House and Senate negotiators, after a marathon 20-hour session on Friday, approved a bill aimed at increasing oversight and regulation of the US financial system.

They brokered last-minute deals on a ban on proprietary trading by banks and oversight of the derivatives market.

The House and Senate are scheduled to vote on the measure, which congressional leaders have said will not be further revised or amended, by the end of this week.

The Obama Administration's proposal to ban banks from proprietary trading, nicknamed the "Volcker rule" after former Federal Reserve Chairman Paul Volcker, was softened by Senate negotiators.

Banks will be allowed to invest in private-equity and hedge funds, though they will be limited to providing no more than three per cent of the fund's capital.

Banks also can't invest more than three per cent of their Tier One capital.

The change alters language in a bill the Senate approved in May, which would have barred banks from sponsoring or investing in private-equity and hedge funds.
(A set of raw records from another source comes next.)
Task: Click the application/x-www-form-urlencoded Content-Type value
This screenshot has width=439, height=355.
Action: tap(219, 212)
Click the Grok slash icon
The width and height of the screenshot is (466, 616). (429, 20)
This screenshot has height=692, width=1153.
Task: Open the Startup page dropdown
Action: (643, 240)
The legislation defines proprietary trading as engaging as a principal for a trading account of a bank or non-bank financial company supervised by the Federal Reserve "in any transaction to purchase or sell, or otherwise acquire or dispose of, any security, any derivative, any contract of sale of a commodity for future delivery, any option on any such security, derivative or contract, or any other security or financial instrument" that regulators designate through rule-writing.

Negotiators also agreed to give regulators less say than previously proposed to define a ban on proprietary trading.
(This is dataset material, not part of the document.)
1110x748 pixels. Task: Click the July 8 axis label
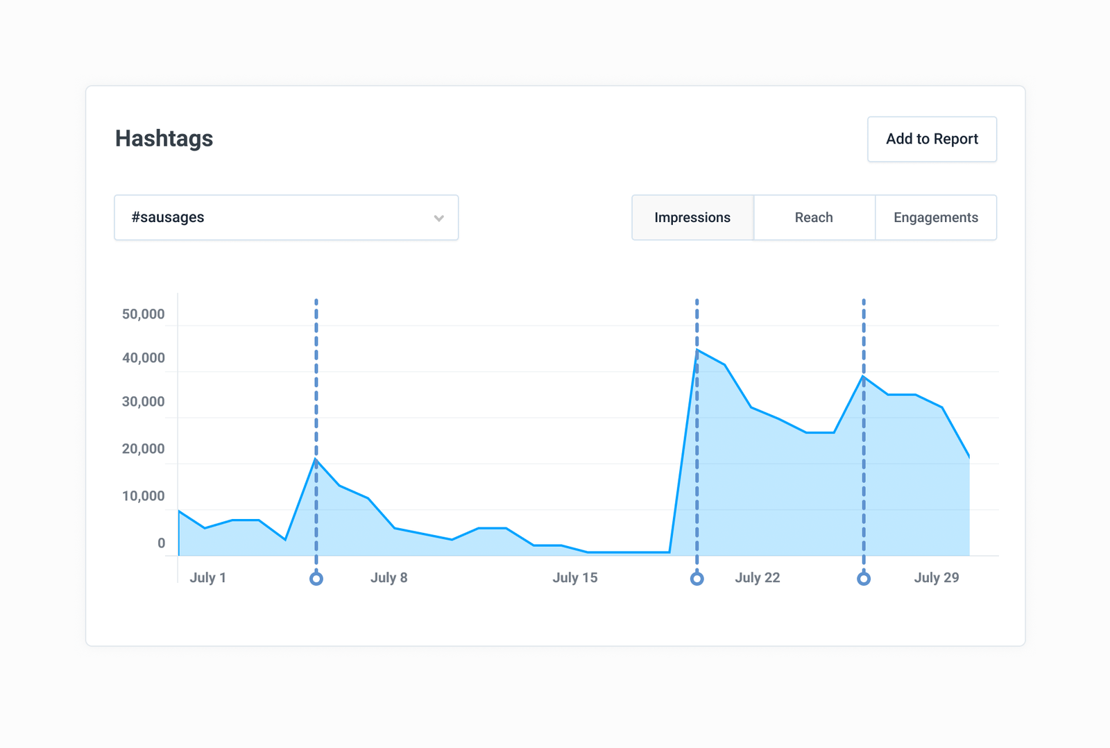389,577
The ban on propriety trading, in which a company bets its own money, may reduce profits. Goldman Sachs Group, the most profitable firm in Wall Street history, has said proprietary trading generates about 10 per cent of its annual revenue.
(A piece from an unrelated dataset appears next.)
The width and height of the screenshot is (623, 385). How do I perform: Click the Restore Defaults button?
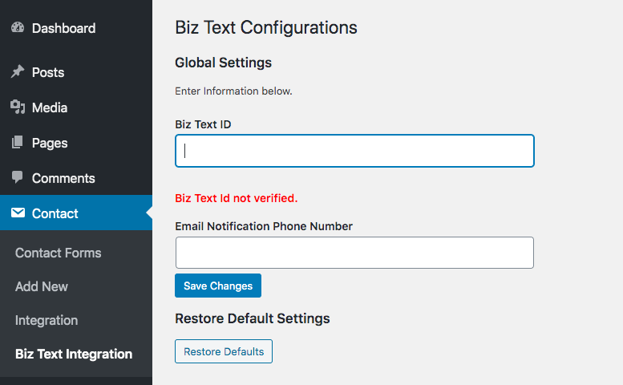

The firm made US$1.17 billion ($1.6 billion) last year from "principal investments", which include stakes in companies and real estate, according to a company filing.

Senate Banking Committee chairman Christopher Dodd also backed a plan to prevent firms that underwrite an asset-backed security from transactions that would result in a conflict of interest.

The conflict-of-interest provision seeks to address fraudulent conduct alleged in a Securities and Exchange Commission lawsuit against Goldman Sachs.

The SEC claims the bank created and sold collateralised debt obligations linked to sub-prime mortgages without disclosing that hedge fund Paulson & Co helped pick the underlying securities and bet against the vehicles. Goldman Sachs has denied wrongdoing.

After spending months crafting legislation, lawmakers pushed through a last-minute deal on what they termed the most challenging part of their task - establishing for the first time a regulatory structure for the $615 trillion over-the-counter derivatives market.

The most contentious part of the derivatives rules is a provision that will force banks to push some of their swaps-trading into subsidiaries, on the theory it would reduce taxpayers' risk if the trades are walled off from depositary institutions that enjoy federal benefits such as access to the Federal Reserve's discount lending window.

The original proposal by Senator Blanche Lincoln, an Arkansas Democrat who is chairman of the Senate Agriculture Committee, would have banned all swaps-trading by commercial banks.

It touched off intense lobbying from opponents including the banking industry, banking regulators, the Obama Administration and lawmakers of both parties who said the proposal could drive up costs for businesses and send business to foreign lenders.

In the final hours of negotiations, Obama's financial overhaul specialists - Deputy Treasury Secretary Neal Wolin; Michael Barr, Treasury's assistant secretary for financial institutions; and Diana Farrell, the deputy director of the White House's National Economic Council - gathered at the Dirksen Senate Office Building while House and Senate members of the conference committee waited downstairs for a deal.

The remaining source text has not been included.